L’accelerazione del fenomeno fake news si connette strettamente all’aumento esponenziale delle sollecitazioni e delle fonti informative, legato a doppio filo alla crescita delle tecnologie. “C’è un rapporto tra persona e tecnologia che va pensato in maniera dialettica – riflette Roberto Reale, giornalista e docente di Strategie della comunicazione all’università di Padova – ci sono opportunità e pericoli. Si sta affermando un capitalismo della sorveglianza, basato sull’uso dei dati. Dati che vengono messi in circolazione dagli utenti stessi e che generano contatti e traffico da cui derivano profitti per pochi soggetti”. Servono, dunque, presidi solidi a tutela degli utenti che non possono essere lasciati in balia di un mercato senza regole, incompatibile con la democrazia costituzionale. Questo sapendo che non ci sono risposte semplici o miracolose. “Non ci sono soluzioni, ma correttivi – sostiene Paolo Pagliaro, giornalista e co-autore di “Otto e mezzo”, trasmissione di La7 – tra questi l’investimento sull’informazione professionale di qualità, per cui la rete non è un concorrente, ma uno strumento in più, che valorizza i media tradizionali, cambiandone parzialmente la natura”. Certo, ci sono importanti punti di criticità. “Servono leggi e norme per contrastare l’assurda teoria della neutralità della rete – continua Pagliaro – ci sono due fenomeni da affrontare: disintermediazione e concentrazione.

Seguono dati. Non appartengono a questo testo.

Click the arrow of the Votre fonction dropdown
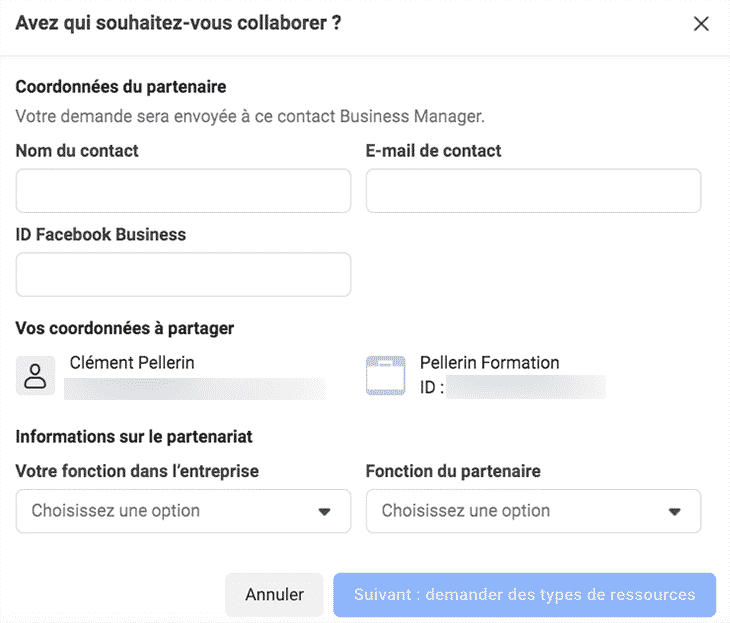730x623 pixels. 324,511
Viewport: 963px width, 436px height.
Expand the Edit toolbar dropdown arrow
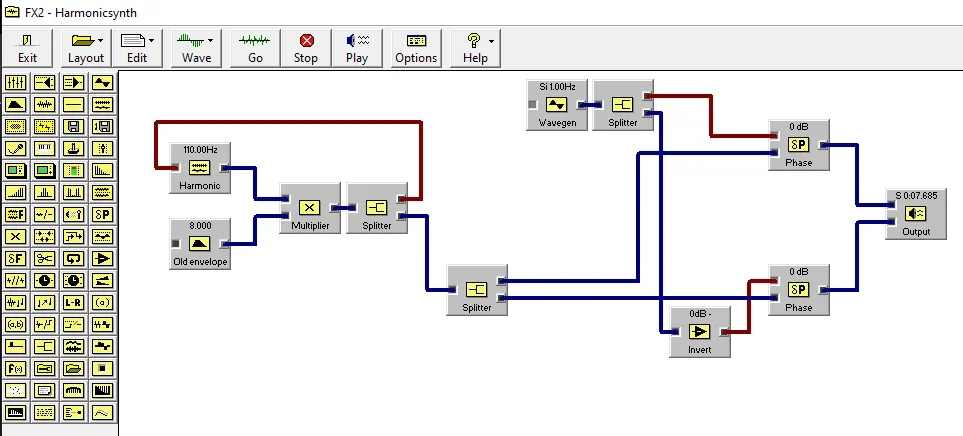click(x=151, y=41)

La prima porta spesso la comunicazione a sostituire, spesso con strumenti monodirezionali, l’informazione. La seconda ci deve spingere a norme per contrastare l’assurda teoria della neutralità della rete, per un uso corretto dei big data con un collegamento chiaro tra algoritmi e modelli predittivi”. E l’informazione, con i linguaggi inclusivi, può essere anche una carta per il riscatto delle persone. “Una corretta informazione dal e sul carcere – esemplifica Ornella Favero, giornalista e presidente nazionale della Conferenza nazionale volontariato giustizia – può smontare i luoghi comuni e accorciare le distanze tra la “società libera” e le persone detenute”.